The nurse is planning care for a group of senior citizens. The nurse should plan activities that promote achievement of which developmental task?
- A. Identity
- B. Intimacy
- C. Generativity
- D. Ego integrity
Correct Answer: D
Rationale: Ego integrity, accepting one's life as meaningful, is the developmental task for seniors per Erikson's theory. Identity, intimacy, and generativity apply to younger stages.
Because a client has Addison's disease, the nurse would expect to see which of the following in the nursing assessment?
- A. A supraclavicular fat pad
- B. A puffy face
- C. Low blood pressure
- D. Ecchymotic areas
Correct Answer: C
Rationale: Addison's disease causes cortisol and aldosterone deficiency, leading to hypotension. Fat pads and puffy face are Cushing's symptoms, and ecchymosis is less specific.
The nurse is caring for a client with deep venous thrombosis of the lower extremity. Which of the following findings would the nurse expect to observe? Select all that apply.
- A. dry, shiny, hairless skin on the affected extremity
- B. warmth and redness of the affected extremity
- C. reports of pain in the affected calf
- D. edema of the affected extremity
- E. cyanosis of the affected toes
Correct Answer: B,C,D
Rationale: DVT causes inflammation, leading to warmth, redness, pain, and edema in the affected extremity. Dry, shiny, hairless skin and cyanosis are more typical of arterial insufficiency, not DVT.

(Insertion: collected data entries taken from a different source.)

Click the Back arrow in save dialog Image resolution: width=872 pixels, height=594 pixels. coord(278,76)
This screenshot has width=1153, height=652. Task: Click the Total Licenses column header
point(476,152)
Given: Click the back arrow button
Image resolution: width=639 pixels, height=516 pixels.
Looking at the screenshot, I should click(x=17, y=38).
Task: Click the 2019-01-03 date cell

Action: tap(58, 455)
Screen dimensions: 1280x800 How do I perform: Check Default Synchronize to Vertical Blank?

The practical nurse is assisting the registered nurse in creating a care plan for a client who is intubated, on mechanical ventilation, and receiving continuous enteral tube feedings via a small-bore nasogastric tube. Which interventions should be included to prevent aspiration in this client? Select all that apply.

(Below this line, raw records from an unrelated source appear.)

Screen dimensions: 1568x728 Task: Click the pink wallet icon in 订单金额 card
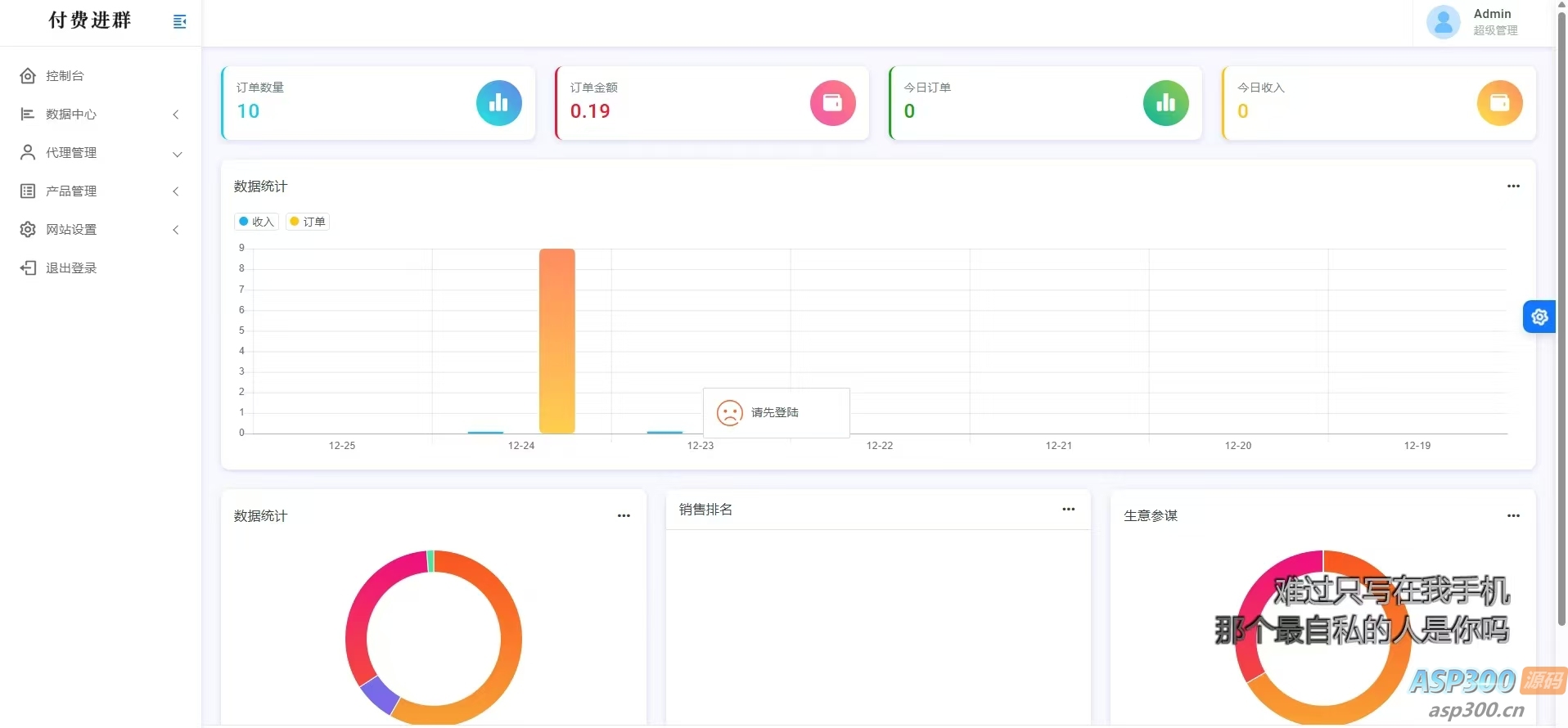[832, 103]
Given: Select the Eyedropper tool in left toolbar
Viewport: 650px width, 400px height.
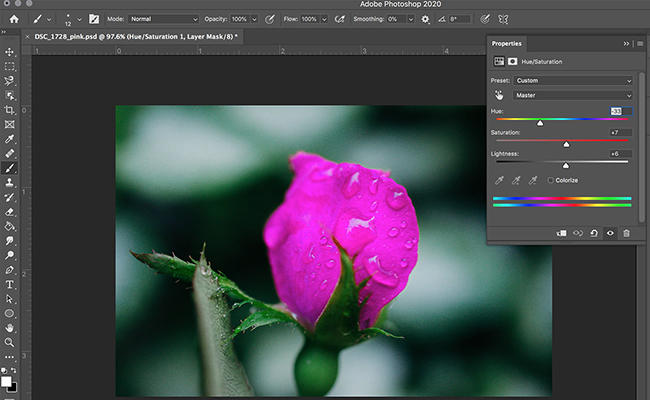Looking at the screenshot, I should pos(10,139).
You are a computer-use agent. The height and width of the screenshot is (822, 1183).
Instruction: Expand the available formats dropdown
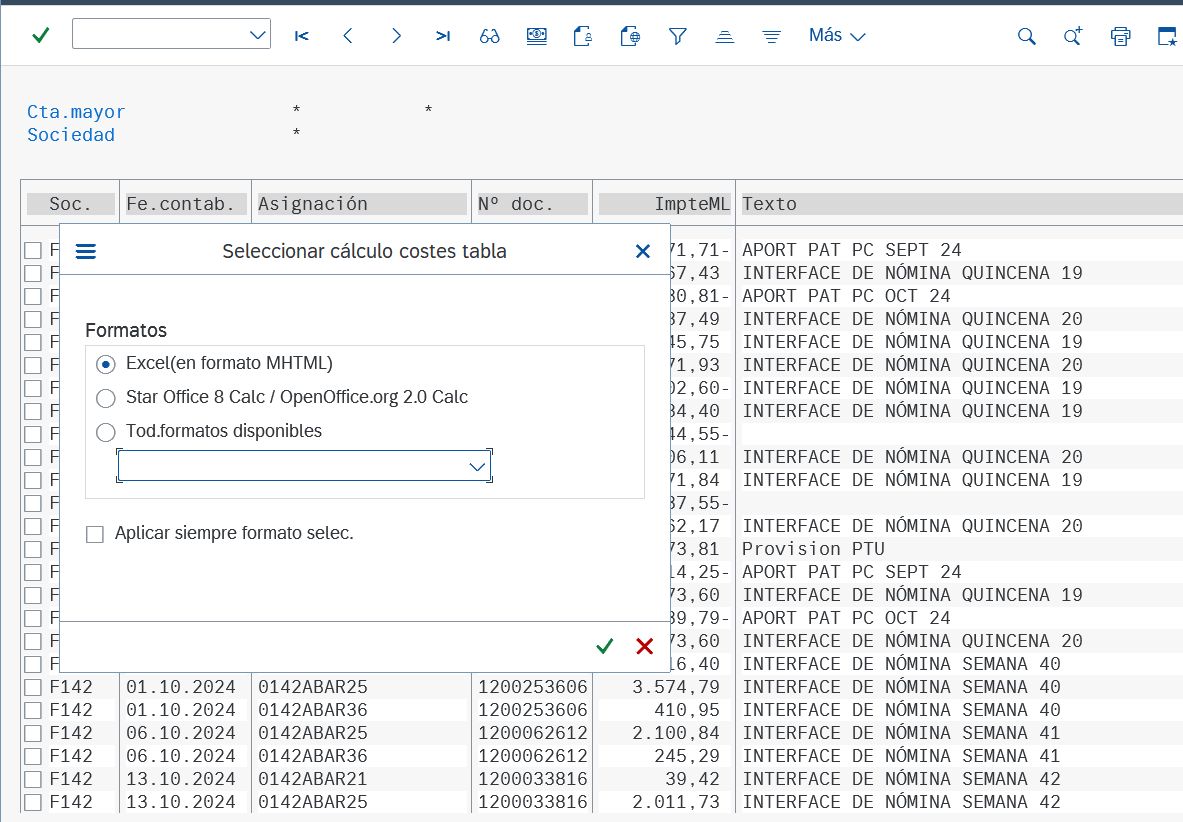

- A. Check gastric residual every 12 hours
- B. Keep head of the bed at ≥30 degrees
- C. Maintain endotracheal cuff pressure
- D. Monitor for abdominal distension every 4 hours
- E. Use caution when administering sedatives
Correct Answer: B,C,D,E
Rationale: Elevating the head of the bed (≥30 degrees) reduces reflux, proper cuff pressure seals the airway, monitoring distension detects feed intolerance, and cautious sedation prevents respiratory depression. Residual checks every 4-6 hours are standard, not 12.